Effect of HP L. and HP.NE administration on the brain levels of pro-inflammatory cytokines in different groups. (a) IL-6: interleukin 6, (b) IL1b: interleukin-1 beta, (c) TNFα: tumor necrosis factor α, and (d) Caspase-3. Data are expressed as mean ± SE (one-way ANOVA) followed by Tukey’s post hoc test for seven rats in each group. * means significant from the Control group; @, significant from the Cis group; #, significant from the HP + Cis group.

Figure 6

Effect of HP L. and HP.NE administration on the relative gene expression of PON-3, GPX COX-2, and TP-53 in brain tissues of different groups. (a) PON-3: paraoxonase 3, (b) GPX: glutathione peroxidase, (c) COX-2: cyclooxygenase-2, and (d) TP-53: tumor protein p53. Data are expressed as mean ± SE (one-way ANOVA) followed by Tukey’s post hoc test for seven rats in each group. * means significant from the Control group; @, significant from the Cis group; #, significant from the HP + Cis group.

Figure 7

Effect of HP L. and HP.NE administration on the histological structure of the brain. (a) Photomicrograph from control group presenting the normal structure of the hippocampal area, which is made up of Cornu Ammonis (CA1, CA2, CA3, and CA4) and Dentate gyrus (DG); scale bar denotes 200 m. (b) Photomicrograph of brain tissues stained with H&E; scale bars denote 10 and 20 m.

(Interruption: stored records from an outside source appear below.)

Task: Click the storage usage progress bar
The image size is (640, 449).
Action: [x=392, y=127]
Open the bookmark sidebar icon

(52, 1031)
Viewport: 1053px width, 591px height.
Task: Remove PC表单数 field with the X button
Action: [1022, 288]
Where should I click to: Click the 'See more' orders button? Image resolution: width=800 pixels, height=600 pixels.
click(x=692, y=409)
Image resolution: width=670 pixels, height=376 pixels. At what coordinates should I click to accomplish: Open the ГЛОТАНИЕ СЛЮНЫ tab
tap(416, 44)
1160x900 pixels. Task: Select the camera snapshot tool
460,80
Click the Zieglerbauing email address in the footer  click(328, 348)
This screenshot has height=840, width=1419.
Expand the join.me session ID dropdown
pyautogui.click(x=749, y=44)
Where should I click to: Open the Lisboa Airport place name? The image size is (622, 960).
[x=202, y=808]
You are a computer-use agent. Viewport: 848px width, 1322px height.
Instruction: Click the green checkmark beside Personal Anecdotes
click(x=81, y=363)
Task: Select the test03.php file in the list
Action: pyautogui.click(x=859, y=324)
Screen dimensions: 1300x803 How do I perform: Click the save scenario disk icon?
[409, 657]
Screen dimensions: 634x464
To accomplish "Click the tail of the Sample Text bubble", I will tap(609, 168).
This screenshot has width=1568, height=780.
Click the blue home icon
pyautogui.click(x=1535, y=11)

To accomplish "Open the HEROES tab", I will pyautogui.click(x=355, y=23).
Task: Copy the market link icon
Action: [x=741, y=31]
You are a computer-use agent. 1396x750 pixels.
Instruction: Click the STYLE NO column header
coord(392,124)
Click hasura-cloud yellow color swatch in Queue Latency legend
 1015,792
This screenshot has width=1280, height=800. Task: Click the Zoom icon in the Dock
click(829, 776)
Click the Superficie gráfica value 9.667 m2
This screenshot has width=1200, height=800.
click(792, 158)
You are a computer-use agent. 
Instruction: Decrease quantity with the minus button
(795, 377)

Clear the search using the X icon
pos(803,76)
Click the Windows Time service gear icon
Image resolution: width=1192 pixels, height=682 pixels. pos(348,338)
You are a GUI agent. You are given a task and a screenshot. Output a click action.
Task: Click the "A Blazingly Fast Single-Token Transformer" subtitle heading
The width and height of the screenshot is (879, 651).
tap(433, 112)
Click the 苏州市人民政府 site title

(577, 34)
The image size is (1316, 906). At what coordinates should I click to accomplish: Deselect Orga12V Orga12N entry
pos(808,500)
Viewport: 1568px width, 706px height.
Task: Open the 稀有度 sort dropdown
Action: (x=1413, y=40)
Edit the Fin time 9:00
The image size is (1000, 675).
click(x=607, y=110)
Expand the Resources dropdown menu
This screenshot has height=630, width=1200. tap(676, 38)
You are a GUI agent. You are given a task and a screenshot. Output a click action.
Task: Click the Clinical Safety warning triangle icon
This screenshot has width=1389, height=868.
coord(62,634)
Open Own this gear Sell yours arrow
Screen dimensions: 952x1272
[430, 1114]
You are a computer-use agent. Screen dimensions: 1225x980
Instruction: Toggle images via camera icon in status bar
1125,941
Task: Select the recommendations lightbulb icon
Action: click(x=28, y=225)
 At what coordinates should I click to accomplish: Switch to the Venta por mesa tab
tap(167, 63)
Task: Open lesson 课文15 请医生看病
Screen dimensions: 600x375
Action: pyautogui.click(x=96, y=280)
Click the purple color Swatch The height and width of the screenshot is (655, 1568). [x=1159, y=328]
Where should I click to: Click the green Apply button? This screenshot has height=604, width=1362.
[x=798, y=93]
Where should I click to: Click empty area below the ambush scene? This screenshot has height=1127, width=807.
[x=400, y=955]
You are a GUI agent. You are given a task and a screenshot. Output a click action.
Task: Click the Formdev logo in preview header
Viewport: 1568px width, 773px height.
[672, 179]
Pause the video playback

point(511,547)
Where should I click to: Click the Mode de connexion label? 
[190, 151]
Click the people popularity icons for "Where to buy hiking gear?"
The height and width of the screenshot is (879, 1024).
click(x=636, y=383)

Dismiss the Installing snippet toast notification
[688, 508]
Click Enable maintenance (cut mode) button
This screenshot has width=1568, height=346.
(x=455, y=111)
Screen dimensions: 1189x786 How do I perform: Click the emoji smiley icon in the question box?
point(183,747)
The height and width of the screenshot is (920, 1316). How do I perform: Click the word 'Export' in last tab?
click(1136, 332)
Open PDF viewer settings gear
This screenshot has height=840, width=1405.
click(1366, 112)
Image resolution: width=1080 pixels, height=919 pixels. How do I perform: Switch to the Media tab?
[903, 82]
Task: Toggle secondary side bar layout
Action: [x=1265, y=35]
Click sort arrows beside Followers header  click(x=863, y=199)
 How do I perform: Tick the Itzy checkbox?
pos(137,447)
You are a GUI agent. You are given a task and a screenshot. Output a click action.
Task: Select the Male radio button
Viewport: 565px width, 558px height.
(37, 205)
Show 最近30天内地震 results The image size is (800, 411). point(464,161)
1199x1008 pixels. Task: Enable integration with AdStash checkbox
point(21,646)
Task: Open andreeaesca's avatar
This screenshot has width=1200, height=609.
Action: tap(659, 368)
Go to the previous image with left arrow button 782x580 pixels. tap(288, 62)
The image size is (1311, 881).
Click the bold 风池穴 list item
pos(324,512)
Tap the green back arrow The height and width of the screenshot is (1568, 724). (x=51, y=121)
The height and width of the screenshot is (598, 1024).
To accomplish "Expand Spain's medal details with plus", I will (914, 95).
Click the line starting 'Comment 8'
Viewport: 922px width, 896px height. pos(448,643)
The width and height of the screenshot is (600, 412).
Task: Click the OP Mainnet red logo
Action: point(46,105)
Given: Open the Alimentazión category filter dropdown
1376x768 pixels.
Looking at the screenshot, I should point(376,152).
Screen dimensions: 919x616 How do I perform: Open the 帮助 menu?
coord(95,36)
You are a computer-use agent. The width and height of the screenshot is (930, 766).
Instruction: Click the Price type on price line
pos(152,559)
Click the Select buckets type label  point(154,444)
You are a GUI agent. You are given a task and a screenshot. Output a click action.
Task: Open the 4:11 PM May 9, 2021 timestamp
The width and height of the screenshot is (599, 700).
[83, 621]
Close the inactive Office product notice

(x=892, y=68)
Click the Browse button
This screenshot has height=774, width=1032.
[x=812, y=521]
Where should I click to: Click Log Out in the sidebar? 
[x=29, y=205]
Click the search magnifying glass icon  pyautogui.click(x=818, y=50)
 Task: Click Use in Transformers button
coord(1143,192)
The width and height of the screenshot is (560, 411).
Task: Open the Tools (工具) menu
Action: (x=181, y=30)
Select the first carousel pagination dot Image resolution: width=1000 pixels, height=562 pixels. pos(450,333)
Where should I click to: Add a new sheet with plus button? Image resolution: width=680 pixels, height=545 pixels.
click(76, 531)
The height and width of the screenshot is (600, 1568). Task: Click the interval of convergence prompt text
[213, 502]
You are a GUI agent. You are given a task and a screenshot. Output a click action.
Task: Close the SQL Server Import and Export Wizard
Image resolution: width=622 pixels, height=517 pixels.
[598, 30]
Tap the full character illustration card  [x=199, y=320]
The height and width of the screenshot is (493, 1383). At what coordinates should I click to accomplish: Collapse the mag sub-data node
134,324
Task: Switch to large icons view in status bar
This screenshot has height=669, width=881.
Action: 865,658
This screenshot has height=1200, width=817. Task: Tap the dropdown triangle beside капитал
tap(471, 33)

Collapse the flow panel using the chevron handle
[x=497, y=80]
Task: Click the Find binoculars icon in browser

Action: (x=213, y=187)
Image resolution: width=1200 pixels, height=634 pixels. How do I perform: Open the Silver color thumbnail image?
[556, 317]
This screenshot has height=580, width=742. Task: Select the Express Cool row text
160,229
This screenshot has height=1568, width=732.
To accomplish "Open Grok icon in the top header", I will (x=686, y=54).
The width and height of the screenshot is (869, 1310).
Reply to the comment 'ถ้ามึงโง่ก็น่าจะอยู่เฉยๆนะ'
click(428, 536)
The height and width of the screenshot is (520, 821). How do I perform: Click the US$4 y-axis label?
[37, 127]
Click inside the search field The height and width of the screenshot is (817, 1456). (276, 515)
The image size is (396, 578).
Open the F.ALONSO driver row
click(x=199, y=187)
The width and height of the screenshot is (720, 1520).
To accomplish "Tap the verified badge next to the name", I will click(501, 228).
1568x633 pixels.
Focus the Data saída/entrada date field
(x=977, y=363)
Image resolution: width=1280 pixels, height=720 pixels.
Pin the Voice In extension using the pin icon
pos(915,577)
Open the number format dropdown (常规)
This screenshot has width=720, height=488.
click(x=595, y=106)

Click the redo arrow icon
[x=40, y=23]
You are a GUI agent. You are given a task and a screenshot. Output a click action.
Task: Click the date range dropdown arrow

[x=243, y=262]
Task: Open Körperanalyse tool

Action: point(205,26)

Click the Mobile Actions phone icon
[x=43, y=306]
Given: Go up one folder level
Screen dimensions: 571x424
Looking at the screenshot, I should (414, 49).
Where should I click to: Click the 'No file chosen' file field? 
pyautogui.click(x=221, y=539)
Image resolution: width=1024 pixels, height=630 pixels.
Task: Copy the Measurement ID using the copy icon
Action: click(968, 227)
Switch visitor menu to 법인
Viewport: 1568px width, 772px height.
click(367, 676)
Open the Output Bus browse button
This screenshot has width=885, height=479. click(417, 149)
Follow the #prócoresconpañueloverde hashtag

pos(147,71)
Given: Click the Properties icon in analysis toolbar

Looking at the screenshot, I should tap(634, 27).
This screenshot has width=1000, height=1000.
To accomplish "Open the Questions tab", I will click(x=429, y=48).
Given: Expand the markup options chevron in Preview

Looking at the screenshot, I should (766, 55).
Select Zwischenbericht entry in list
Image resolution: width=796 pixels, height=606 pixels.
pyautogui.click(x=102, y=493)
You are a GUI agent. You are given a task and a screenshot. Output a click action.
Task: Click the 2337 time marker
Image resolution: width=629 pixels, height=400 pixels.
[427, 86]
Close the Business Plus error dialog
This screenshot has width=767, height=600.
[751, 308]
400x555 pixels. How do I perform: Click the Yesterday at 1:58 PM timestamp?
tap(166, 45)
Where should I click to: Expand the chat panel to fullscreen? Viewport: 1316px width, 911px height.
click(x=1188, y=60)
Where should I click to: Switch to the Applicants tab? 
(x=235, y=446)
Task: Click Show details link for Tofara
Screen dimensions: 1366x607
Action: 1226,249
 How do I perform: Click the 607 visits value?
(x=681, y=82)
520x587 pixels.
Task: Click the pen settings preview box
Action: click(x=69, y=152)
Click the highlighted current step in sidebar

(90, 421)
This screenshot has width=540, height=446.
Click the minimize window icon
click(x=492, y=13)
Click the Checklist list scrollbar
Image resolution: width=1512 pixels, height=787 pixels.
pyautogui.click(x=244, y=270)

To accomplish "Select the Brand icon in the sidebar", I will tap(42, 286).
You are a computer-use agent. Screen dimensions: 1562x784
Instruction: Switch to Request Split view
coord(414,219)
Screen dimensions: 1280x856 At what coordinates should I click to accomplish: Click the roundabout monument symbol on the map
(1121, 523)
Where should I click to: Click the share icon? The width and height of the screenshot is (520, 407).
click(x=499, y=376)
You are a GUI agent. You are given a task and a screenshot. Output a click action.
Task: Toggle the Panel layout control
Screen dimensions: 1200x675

Notable symbols on the figure point to neurophagia of degenerated neurons (curved arrows), dark stained neurons (arrows), loss of neurons (black arrowheads), areas void of neurons (*), and vacuolation (blue arrowheads). (c) Brain damage score. Results are expressed as median standard deviation (SD), determined using the Kruskal–Wallis test followed by Dunn’s multiple comparison test. * means significant from the control group; @, significant from the Cis group; #, significant from HP + Cis group.

Figure 8

Immunohistochemical staining of inflammatory Nuclear factor kappa B (NF-ƘB) and proliferative (Ki-67) markers in brain tissues of all groups. (a) Photomicrograph of brain tissues stained with NF-ƘB and Ki-67 (H&E); scale bars denote 10 µm. Remarkable arrows on the figure point to strong positive staining. (b) Statistical analysis of NF-ƘB expression (area%). (c) Statistical analysis of Ki-67 expression (area%). * means significant from the control group; @, significant from the Cis group; and #, significant from HP + Cis group.